The internet makes it easy to publish and surprisingly hard to keep a durable record of what we thought. Posts disappear into feeds, bookmarks lose their context, and useful ideas become fragments scattered across apps.

I want this blog to be the opposite of that: a small place with a long memory.

Writing changes the quality of thought

An idea can feel complete while it remains in my head. Writing exposes the missing steps. It asks whether the examples really support the claim and whether I understand the trade-offs well enough to explain them simply.

That is useful for technical subjects, but it matters even more for career and life decisions. A written decision records not just what I chose, but what I knew and valued at the time.

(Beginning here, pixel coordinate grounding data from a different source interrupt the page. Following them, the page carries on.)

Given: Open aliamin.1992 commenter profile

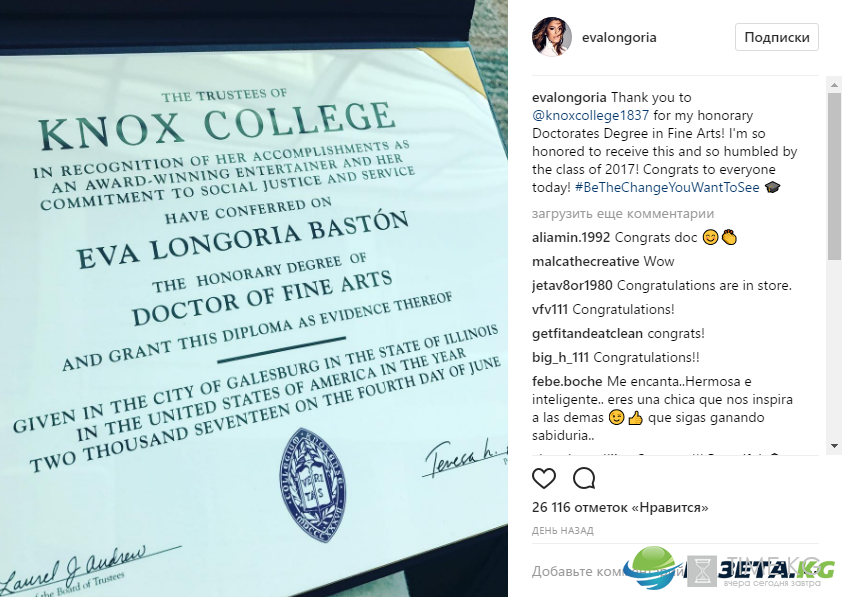Looking at the screenshot, I should pyautogui.click(x=571, y=237).
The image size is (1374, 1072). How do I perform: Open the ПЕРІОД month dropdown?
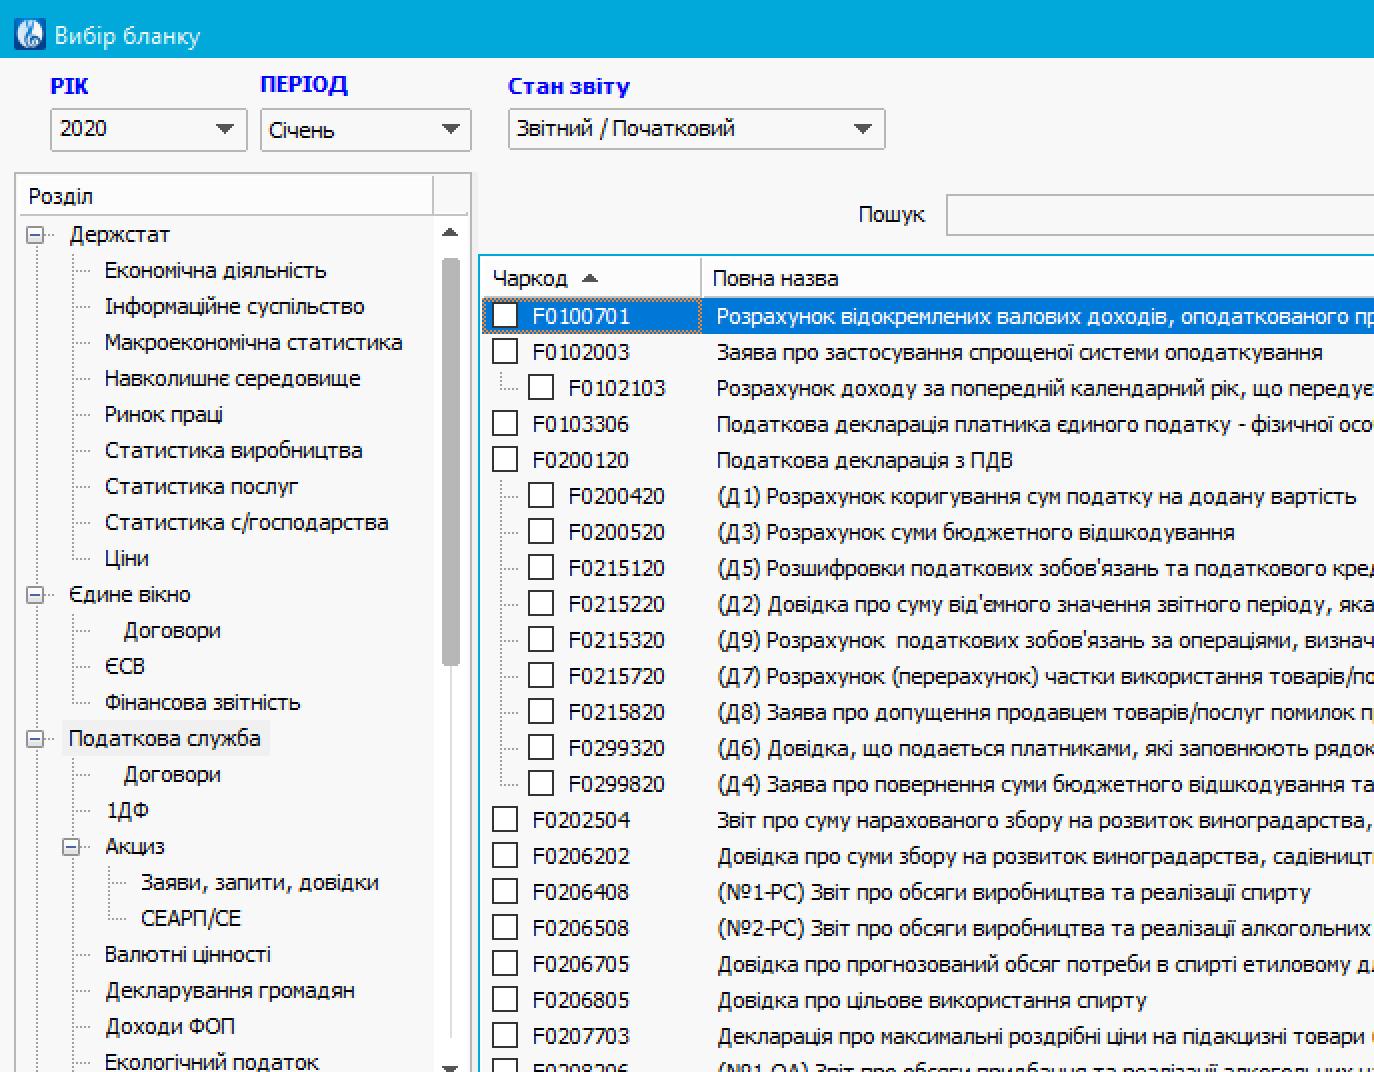(x=450, y=129)
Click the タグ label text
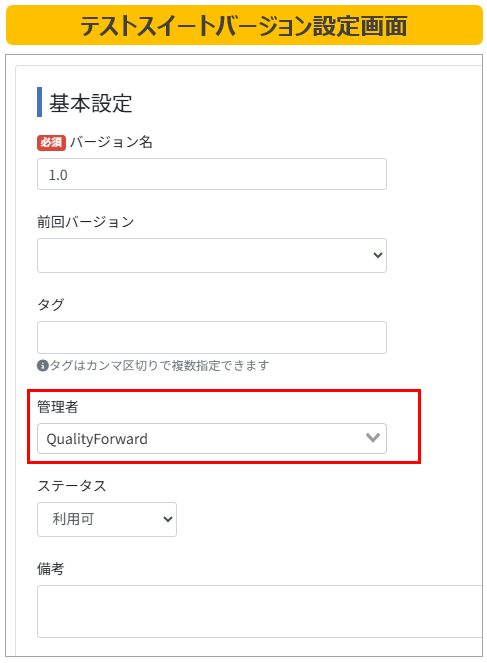Image resolution: width=487 pixels, height=663 pixels. (x=51, y=304)
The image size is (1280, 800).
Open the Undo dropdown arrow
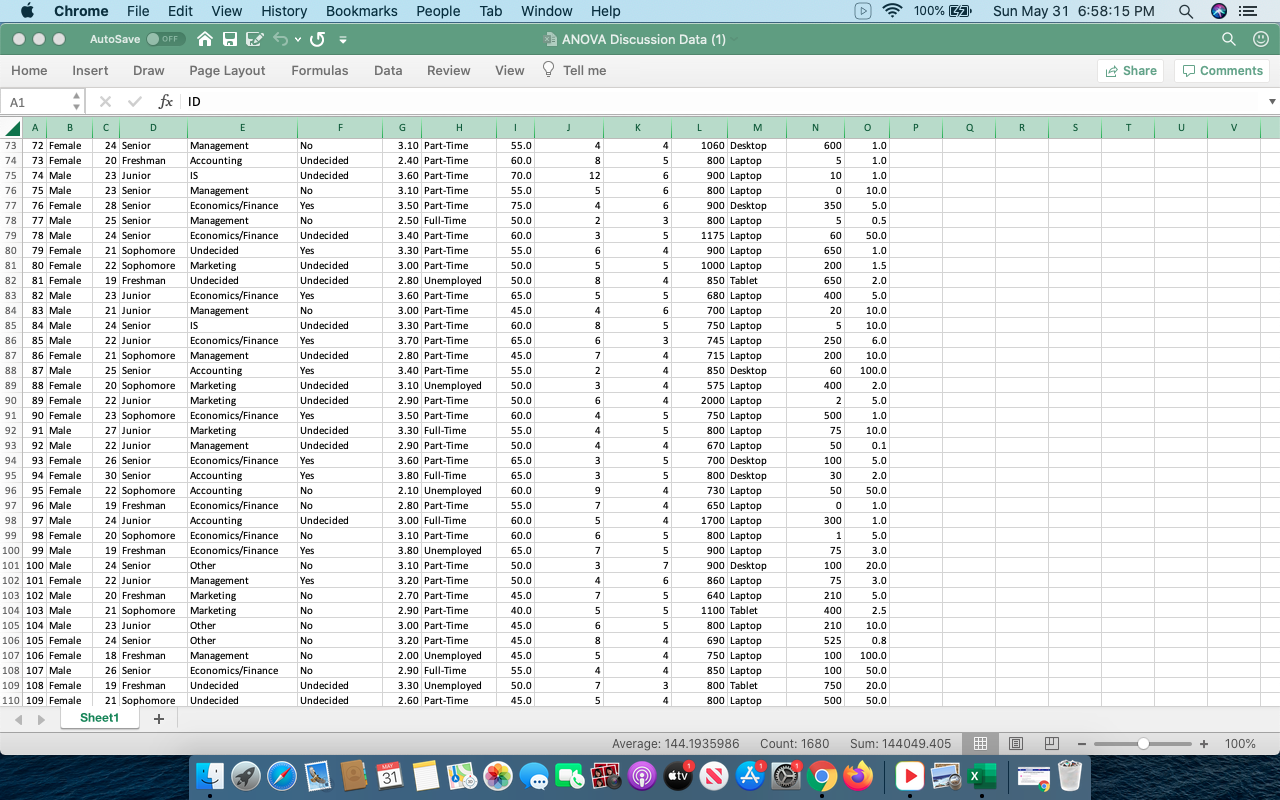297,40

The goal is not to publish often. The goal is to leave behind thinking worth returning to.

What belongs here

I expect to write about a few recurring themes:

  • software systems I am trying to understand;
  • lessons from projects and career transitions;
  • books, tools, and ideas that changed how I work;
  • decisions whose reasoning may be useful later.

Some entries will be polished essays. Others will be short field notes. Both are welcome, as long as they are honest and clear.

A deliberately small website

This site has no recommendation engine, notification system, or engagement counter. It is mostly HTML and text. That is not nostalgia; it is a design choice.

Quiet software makes room for attention. I would like the writing to do the same.